▶ _Extracted data entries_
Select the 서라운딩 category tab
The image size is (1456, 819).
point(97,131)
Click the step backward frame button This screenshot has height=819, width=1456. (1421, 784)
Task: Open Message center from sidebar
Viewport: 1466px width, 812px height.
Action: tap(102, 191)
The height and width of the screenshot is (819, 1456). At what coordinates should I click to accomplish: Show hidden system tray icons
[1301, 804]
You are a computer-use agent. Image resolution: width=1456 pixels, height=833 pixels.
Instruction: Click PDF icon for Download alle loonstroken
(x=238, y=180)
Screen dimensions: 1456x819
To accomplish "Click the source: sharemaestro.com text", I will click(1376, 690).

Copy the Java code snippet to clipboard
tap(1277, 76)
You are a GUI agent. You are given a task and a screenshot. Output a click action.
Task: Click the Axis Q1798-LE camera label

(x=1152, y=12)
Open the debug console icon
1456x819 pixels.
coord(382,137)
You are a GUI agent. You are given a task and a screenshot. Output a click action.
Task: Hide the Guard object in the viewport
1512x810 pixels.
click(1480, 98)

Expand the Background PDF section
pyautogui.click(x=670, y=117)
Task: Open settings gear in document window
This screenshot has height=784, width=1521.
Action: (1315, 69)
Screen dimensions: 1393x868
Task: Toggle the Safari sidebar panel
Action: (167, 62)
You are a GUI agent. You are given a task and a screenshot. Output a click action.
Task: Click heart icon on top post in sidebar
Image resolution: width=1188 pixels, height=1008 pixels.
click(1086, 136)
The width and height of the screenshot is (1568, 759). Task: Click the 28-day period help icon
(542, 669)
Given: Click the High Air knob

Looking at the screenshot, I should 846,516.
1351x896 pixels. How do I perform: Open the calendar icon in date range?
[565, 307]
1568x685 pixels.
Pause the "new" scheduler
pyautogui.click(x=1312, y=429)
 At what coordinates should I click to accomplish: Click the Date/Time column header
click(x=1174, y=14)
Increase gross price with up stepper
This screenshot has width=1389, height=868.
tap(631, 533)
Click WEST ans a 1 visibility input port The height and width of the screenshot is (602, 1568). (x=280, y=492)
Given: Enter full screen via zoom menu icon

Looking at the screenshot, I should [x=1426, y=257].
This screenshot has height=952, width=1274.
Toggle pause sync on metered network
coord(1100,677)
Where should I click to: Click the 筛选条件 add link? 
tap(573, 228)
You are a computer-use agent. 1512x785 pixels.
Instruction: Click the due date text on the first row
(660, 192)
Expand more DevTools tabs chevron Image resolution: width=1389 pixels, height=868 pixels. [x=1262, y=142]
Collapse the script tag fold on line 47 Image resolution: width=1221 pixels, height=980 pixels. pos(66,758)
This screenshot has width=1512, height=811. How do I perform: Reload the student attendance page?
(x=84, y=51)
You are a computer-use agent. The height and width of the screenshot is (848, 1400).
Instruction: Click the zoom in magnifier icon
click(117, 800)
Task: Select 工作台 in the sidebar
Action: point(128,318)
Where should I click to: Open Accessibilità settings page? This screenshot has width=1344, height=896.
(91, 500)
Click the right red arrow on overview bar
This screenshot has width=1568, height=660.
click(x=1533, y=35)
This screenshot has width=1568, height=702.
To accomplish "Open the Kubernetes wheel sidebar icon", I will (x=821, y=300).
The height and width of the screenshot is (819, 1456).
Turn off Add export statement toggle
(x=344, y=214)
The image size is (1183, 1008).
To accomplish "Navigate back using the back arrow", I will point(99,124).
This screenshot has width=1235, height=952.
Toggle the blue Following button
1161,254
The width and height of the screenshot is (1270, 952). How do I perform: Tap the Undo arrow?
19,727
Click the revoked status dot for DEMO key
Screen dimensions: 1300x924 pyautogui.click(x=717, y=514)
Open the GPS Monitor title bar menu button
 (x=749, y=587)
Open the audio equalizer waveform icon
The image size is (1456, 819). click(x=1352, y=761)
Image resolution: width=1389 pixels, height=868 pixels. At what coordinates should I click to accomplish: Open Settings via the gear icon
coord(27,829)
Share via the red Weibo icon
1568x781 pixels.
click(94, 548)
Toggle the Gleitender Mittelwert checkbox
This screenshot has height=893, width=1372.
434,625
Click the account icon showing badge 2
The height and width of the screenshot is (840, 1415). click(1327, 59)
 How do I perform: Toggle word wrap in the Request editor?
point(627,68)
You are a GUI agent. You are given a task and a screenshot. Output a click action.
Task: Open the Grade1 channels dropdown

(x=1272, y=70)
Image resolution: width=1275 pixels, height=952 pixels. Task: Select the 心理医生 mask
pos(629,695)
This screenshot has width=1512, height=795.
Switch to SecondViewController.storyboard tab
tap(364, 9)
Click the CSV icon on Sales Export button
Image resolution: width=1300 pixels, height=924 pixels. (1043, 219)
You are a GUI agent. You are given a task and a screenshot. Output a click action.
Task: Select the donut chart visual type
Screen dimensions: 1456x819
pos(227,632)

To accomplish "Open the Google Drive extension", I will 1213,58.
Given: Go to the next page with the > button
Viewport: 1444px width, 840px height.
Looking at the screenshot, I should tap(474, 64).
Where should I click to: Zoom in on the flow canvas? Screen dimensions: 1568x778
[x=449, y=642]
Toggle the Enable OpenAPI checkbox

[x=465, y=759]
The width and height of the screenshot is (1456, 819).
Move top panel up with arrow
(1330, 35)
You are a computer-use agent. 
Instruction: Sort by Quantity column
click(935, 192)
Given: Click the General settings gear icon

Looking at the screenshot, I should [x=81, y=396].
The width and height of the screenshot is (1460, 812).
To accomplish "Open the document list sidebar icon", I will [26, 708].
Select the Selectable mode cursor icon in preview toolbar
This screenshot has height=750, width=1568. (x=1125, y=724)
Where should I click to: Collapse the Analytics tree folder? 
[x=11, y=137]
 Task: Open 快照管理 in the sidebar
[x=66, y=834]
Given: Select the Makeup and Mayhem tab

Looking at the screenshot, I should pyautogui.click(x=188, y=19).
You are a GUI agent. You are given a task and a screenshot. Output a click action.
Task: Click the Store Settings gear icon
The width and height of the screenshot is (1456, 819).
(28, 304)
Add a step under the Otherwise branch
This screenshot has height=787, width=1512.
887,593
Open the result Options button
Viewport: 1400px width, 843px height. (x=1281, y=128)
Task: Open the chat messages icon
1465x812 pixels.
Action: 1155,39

▶ _Exercise aim_
Nothing beyond the lines from the start of the entries through the line with "Click WEST ans" should appear. Repeat those lines exactly, both ends included.

▶ _Exercise solution_
Select the 서라운딩 category tab
The image size is (1456, 819).
point(97,131)
Click the step backward frame button This screenshot has height=819, width=1456. (1421, 784)
Task: Open Message center from sidebar
Viewport: 1466px width, 812px height.
Action: tap(102, 191)
The height and width of the screenshot is (819, 1456). At what coordinates should I click to accomplish: Show hidden system tray icons
[1301, 804]
You are a computer-use agent. Image resolution: width=1456 pixels, height=833 pixels.
Instruction: Click PDF icon for Download alle loonstroken
(x=238, y=180)
Screen dimensions: 1456x819
To accomplish "Click the source: sharemaestro.com text", I will click(1376, 690).

Copy the Java code snippet to clipboard
tap(1277, 76)
You are a GUI agent. You are given a task and a screenshot. Output a click action.
Task: Click the Axis Q1798-LE camera label

(x=1152, y=12)
Open the debug console icon
1456x819 pixels.
coord(382,137)
You are a GUI agent. You are given a task and a screenshot. Output a click action.
Task: Hide the Guard object in the viewport
1512x810 pixels.
click(1480, 98)

Expand the Background PDF section
pyautogui.click(x=670, y=117)
Task: Open settings gear in document window
This screenshot has height=784, width=1521.
Action: (1315, 69)
Screen dimensions: 1393x868
Task: Toggle the Safari sidebar panel
Action: (167, 62)
You are a GUI agent. You are given a task and a screenshot. Output a click action.
Task: Click heart icon on top post in sidebar
Image resolution: width=1188 pixels, height=1008 pixels.
click(1086, 136)
The width and height of the screenshot is (1568, 759). Task: Click the 28-day period help icon
(542, 669)
Given: Click the High Air knob

Looking at the screenshot, I should 846,516.
1351x896 pixels. How do I perform: Open the calendar icon in date range?
[565, 307]
1568x685 pixels.
Pause the "new" scheduler
pyautogui.click(x=1312, y=429)
 At what coordinates should I click to accomplish: Click the Date/Time column header
click(x=1174, y=14)
Increase gross price with up stepper
This screenshot has width=1389, height=868.
tap(631, 533)
Click WEST ans a 1 visibility input port The height and width of the screenshot is (602, 1568). (x=280, y=492)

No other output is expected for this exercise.